Task: Beginning with the line containing "Blog (344, 229)" and continuing through the line containing "Tout refuser [Cookies", rewrite each line in full, offsetting every coordinate in the answers by adding 10 to both numbers.

◆ ◆ ◆ ◆ ◆

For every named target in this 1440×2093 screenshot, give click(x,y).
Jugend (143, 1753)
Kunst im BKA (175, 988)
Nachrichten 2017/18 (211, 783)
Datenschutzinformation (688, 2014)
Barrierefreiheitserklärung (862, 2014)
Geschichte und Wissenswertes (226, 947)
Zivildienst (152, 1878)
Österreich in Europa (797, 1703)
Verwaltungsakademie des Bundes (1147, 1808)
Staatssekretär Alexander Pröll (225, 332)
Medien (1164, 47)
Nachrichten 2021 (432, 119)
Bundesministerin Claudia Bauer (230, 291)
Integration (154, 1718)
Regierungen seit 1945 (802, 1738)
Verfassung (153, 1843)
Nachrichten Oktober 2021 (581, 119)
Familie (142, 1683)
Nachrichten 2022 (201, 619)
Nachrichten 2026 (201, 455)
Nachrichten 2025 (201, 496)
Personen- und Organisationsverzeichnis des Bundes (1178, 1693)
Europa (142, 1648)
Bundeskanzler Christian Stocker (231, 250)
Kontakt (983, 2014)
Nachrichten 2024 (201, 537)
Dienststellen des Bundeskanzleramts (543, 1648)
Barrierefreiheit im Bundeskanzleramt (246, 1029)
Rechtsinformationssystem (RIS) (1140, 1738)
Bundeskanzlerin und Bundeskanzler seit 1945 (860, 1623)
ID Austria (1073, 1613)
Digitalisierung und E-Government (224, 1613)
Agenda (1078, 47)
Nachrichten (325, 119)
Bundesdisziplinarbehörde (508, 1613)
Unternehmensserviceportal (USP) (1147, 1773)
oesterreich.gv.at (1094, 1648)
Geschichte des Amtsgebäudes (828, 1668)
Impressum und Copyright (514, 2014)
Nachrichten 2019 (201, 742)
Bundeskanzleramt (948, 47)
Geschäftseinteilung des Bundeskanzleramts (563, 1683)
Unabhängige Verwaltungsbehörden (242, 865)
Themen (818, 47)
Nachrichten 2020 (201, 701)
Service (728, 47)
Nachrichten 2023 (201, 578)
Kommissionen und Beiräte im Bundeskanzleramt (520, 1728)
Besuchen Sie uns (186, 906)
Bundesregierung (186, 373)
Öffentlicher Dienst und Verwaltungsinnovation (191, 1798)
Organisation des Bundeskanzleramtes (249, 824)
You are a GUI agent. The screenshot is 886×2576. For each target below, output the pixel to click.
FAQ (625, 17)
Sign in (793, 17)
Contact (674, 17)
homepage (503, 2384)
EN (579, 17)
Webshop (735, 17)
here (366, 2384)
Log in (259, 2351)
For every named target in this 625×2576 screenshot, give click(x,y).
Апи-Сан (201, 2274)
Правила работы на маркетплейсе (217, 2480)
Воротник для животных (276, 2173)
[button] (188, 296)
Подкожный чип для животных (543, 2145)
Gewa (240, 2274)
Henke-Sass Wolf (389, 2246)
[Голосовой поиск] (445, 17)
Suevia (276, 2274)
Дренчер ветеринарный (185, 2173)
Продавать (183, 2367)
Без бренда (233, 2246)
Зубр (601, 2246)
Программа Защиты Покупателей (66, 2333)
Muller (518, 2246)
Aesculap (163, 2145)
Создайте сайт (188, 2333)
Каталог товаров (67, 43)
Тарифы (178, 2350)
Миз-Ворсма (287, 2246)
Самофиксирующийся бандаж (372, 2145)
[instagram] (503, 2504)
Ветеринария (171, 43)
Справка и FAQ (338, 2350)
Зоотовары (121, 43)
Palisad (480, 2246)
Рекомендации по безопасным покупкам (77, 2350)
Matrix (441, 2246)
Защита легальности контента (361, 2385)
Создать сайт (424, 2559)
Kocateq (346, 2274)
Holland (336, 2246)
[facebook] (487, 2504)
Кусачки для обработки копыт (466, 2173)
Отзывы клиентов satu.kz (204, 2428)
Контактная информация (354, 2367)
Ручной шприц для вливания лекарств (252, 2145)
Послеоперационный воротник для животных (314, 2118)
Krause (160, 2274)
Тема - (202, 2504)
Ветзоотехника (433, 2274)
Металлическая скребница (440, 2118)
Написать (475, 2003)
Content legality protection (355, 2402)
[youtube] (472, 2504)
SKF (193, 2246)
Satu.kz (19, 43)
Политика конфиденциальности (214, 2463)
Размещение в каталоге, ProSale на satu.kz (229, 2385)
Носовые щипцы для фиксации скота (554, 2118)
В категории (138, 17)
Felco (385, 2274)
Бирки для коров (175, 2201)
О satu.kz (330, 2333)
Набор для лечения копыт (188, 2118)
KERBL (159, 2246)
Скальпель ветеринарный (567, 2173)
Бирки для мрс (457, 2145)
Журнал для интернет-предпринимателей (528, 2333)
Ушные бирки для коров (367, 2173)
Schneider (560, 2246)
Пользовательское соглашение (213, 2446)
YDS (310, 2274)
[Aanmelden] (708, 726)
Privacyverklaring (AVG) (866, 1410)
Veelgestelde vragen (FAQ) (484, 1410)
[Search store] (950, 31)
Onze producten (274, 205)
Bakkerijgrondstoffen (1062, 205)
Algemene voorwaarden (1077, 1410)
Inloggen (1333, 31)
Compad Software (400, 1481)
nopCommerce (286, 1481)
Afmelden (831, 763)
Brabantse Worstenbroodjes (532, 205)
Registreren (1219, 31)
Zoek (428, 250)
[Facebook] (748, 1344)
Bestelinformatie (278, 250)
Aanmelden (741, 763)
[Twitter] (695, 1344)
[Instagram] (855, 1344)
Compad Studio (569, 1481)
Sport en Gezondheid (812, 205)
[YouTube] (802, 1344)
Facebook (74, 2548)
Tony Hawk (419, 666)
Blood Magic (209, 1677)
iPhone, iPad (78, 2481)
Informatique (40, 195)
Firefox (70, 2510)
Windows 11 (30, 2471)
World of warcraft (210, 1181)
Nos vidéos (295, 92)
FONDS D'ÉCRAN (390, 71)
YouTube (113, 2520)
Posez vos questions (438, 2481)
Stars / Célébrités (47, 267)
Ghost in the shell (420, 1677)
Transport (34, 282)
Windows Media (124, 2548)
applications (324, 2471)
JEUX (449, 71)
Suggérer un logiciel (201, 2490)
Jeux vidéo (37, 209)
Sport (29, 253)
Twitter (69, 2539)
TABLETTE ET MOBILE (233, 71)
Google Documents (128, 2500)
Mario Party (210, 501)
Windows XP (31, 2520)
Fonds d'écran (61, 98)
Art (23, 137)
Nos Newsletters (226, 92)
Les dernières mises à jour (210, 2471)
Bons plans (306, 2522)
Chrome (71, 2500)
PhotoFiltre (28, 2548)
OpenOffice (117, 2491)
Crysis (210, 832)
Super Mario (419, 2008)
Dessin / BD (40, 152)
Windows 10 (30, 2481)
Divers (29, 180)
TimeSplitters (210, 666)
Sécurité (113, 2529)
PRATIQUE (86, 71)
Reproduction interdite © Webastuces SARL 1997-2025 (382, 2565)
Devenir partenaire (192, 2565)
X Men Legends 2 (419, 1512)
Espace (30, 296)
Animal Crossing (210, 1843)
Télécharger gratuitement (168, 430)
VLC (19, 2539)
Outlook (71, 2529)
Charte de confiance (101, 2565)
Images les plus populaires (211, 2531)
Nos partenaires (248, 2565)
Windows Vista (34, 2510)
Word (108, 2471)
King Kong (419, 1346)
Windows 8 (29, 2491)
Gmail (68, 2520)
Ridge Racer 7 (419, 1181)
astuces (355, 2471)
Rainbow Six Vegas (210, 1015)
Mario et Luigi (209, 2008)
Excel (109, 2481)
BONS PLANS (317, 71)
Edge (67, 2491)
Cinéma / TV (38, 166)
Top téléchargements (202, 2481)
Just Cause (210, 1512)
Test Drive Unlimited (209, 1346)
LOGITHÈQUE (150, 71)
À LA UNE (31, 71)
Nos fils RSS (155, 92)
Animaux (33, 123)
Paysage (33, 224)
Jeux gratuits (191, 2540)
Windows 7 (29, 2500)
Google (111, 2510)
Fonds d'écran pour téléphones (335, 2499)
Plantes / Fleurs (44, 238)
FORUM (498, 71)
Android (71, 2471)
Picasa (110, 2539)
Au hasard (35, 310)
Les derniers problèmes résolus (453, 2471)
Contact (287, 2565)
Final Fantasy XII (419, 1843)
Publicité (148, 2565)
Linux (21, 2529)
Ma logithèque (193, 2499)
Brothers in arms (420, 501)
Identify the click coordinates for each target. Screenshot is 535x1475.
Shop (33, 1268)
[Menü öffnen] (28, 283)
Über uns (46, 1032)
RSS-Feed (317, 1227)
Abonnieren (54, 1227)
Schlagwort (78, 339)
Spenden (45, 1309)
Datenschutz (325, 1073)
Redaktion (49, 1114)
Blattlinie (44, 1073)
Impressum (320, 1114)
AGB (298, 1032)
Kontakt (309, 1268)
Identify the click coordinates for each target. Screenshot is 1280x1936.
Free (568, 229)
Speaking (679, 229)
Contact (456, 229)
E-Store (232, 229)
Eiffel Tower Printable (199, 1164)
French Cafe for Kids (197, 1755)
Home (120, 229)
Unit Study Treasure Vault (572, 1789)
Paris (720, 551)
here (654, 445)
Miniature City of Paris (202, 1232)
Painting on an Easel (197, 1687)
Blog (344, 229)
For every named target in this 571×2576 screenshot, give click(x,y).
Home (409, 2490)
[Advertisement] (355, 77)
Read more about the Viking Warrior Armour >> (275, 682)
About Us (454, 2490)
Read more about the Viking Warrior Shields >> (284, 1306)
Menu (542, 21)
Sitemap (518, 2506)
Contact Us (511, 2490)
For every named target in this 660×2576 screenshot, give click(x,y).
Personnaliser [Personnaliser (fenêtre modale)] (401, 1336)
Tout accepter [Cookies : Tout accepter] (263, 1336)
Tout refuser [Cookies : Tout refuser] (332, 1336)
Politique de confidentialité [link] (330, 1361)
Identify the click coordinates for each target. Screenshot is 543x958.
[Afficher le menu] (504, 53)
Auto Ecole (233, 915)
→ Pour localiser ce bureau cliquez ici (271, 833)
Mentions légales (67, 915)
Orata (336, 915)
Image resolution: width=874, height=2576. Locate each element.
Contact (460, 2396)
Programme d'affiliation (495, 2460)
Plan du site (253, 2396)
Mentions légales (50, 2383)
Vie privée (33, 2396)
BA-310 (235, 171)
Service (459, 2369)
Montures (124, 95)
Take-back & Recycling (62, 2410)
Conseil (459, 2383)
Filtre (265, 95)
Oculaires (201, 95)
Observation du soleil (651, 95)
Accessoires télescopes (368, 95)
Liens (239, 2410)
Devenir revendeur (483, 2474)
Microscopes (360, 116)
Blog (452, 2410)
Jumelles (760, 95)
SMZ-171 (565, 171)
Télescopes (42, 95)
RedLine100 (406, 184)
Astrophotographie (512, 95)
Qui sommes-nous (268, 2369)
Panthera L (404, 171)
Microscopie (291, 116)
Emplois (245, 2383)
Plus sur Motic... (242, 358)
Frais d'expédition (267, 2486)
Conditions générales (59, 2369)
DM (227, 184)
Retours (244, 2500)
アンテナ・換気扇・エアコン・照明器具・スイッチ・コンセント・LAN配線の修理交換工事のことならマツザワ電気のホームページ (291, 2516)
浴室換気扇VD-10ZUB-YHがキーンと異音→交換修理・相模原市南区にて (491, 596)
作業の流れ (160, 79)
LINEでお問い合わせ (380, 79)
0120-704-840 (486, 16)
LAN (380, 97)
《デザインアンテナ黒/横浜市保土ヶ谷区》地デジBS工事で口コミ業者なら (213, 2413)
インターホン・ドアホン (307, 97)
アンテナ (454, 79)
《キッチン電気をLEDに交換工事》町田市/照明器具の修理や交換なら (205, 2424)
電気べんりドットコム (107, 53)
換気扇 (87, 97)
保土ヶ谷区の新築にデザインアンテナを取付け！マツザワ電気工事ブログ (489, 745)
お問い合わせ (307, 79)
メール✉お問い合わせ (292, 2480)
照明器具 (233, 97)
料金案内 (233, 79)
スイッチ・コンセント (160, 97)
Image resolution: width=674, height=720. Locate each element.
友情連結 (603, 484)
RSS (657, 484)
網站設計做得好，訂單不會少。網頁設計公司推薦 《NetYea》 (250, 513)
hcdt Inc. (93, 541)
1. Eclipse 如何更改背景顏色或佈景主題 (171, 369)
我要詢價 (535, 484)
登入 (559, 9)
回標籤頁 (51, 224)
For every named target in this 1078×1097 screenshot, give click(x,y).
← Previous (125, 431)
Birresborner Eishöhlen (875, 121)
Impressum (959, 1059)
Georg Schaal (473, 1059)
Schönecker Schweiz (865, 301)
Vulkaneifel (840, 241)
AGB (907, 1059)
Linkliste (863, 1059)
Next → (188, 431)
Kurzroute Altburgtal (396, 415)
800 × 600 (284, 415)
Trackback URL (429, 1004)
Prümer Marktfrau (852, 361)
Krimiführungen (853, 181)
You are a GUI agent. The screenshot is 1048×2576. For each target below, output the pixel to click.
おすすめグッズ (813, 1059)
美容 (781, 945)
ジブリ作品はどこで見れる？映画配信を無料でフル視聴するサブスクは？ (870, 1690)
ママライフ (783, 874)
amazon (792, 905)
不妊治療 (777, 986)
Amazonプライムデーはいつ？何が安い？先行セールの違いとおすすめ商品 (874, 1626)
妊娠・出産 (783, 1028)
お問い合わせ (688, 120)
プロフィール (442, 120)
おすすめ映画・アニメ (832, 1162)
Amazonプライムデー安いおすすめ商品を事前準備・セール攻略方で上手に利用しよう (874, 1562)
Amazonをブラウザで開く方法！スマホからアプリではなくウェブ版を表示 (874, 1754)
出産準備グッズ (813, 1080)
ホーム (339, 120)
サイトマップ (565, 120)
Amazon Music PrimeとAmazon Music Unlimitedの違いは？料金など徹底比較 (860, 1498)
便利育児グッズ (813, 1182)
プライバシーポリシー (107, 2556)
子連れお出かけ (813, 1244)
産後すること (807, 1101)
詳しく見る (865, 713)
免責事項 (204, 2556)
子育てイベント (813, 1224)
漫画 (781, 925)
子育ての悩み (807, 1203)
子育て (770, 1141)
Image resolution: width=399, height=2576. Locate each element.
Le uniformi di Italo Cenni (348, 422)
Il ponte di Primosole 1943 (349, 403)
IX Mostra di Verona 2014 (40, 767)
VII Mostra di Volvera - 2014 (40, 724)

◆ ◆ ◆ ◆ ◆

Answer below:
Blog (354, 239)
For every named target in this 571×2576 screenshot, give click(x,y).
Home (419, 2500)
[Advertisement] (365, 87)
Read more about the Viking Warrior Armour >> (285, 692)
About Us (464, 2500)
Read more about the Viking Warrior Shields >> (294, 1316)
Menu (552, 31)
Sitemap (528, 2516)
Contact Us (521, 2500)
For every named target in this 660×2576 screenshot, give click(x,y).
Personnaliser [Personnaliser (fenêtre modale)] (411, 1346)
Tout accepter [Cookies : Tout accepter] (273, 1346)
Tout refuser [Cookies : Tout refuser] (342, 1346)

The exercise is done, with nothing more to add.